A typical thing with Sherlock Holmes is that he often comes across as a bit snotty and rough. Er sees... sorry... observes... far too much than sometimes is good for him. He analyses everything and constantly, can't turn it off. That's why he sometimes seems unfeeling. Most of all however he needs to work on something all the time. Boredom is like poison for Sherlock Holmes. That's why in the books he sometimes takes drugs. For the BBC version Sherlock Holmes has nicotine patches to help him quit smoking. The more or less known "three pipe problem" from the books turns into a "three patch problem" and Watson finds Holmes with 3 nicotine patches on one arm. The American series goes even further. Because there Watson is his sober companion after a detoxification.
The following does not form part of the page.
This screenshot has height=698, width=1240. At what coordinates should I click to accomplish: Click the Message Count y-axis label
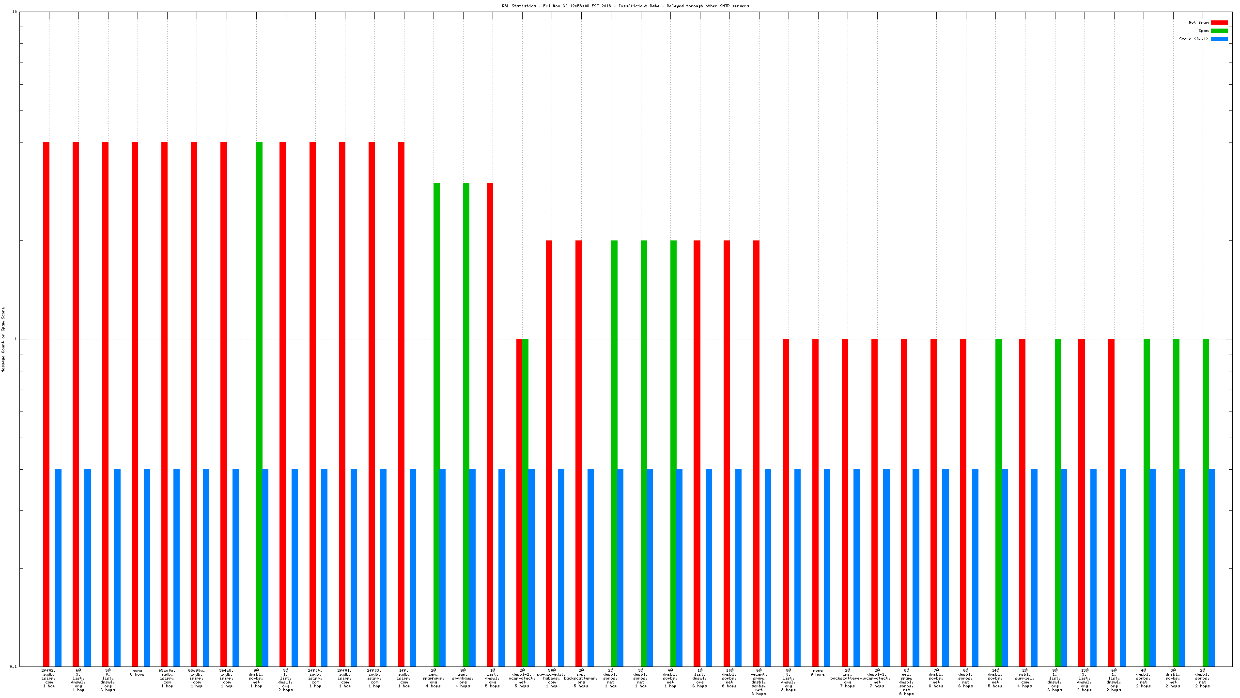[3, 339]
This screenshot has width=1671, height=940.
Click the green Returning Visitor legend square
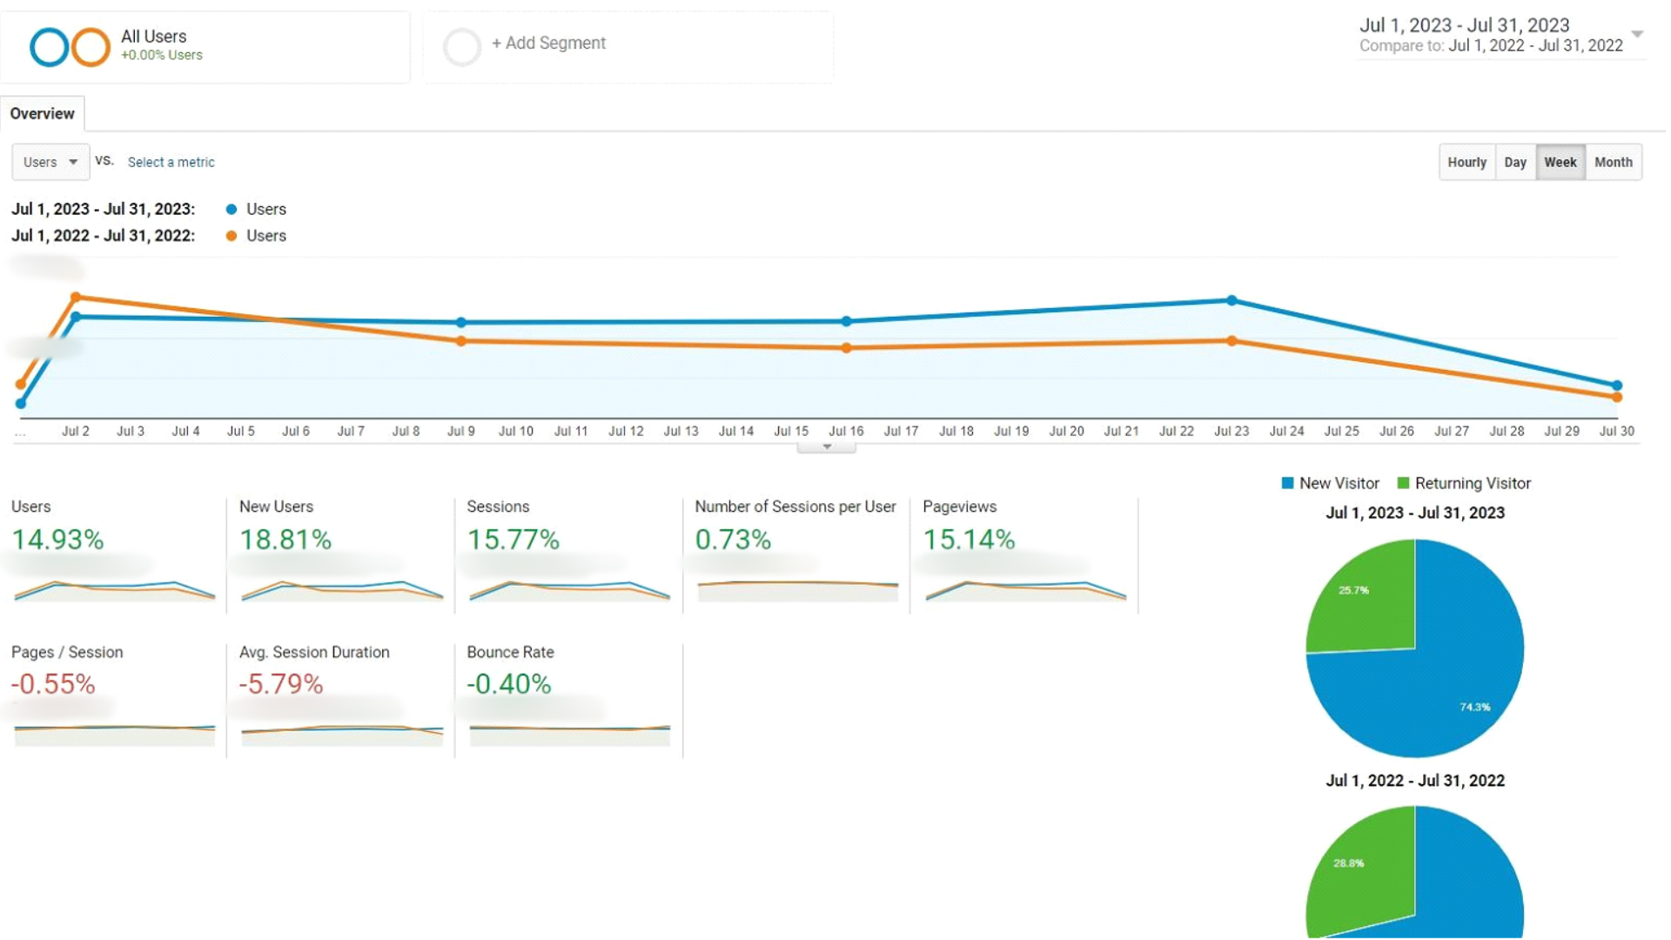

This is where Watson comes in. Holmes' mind is so sharp, he often lacks sense for what's socially accepted behaviour and he also doesn't take care of himself and bodily needs and doesn't eat for some time. Watson takes care for both of them then, with the help of Mrs. Hudson. I think that Holmes is a fascinating character, because he sees so much and his mind is so sharp. But in the end, I believe that seeing everything all the time and not being able to turn it off is a curse in the long run and not a blessing. Maybe it's a curse of genius and not just Sherlock Holmes: they are very good at a few limited things and fail at certain daily things, which others take for granted.

Many people, even today, believe that Sherlock Holmes was a real person. It's impressive how Sherlock Holmes worked and dealt with problems. He's a model for investigators at the police even today, rightly so! But the person Sherlock Holmes never existed. Arthur Conan Doyle, a doctor himself, had a model for Sherlock Holmes namely a certain Dr. Joseph Bell. Much like Sherlock Holmes, Bell had a great power of observation. He showed that often by deducing the occupation and recent activities of strangers. This lead to the fact that in court they started to care less about witness statements and instead developed forensic science.

Doyle, by the way, wasn't very happy with Sherlock Holmes. He wanted to put an end to it with the story of "The Final Problem" in 1893 when he killed him. It's the final of a set of several short stories that can be read in "The Memoires of Sherlock Holmes". In it he and his arch-enemy, Professor James Moriarty fall into the Reichenbach falls. Moriarty is the only person, who's intellect equals that of Holmes. Maybe excluding the rather unknown brother of Holmes: Mycroft. Huge protests and an outrage broke out among the readers. In 1901 Doyle heard the story of a mysterious ghost hound. He used that legend and brought Holmes back to life in "The Hound of The Baskervilles". The explanation of how Holmes survived can be read in the story "The Empty House", where Holmes comes back and tells Watson what happened.

Speaking of which: the final episode of season 2 of the BBC series took "The Final Problem" as the model. Which means Holmes dies. In this case he jumps of a house. The final shot has Watson at the grave of his friend and Holmes is standing far away hiding. So he survived. The question is: how? There are many theories on that on the internet. The revelation will certainly come with the next episode of the new season. Which fans are desperate to watch, of course. What interests me personally more though is something, which people seem to agree more on, which is the question of how Holmes and Watson will meet the first time after. In the story Watson faints. But that doesn't make much sense for the BBC Watson. A stream of curse words seems more fitting. At imdb.com you can read already for the 1st episode of season 3 that parts of how Holmes faked his death was already shot during filming the previous episode and can be seen there, too. We'll have to wait... presumably until spring 2014. Until then we can enjoy watching Benedict Cumberbatch as the necromancer and the dragon Smauch and Martin Freeman as Bilbo Baggins in "The Hobbit."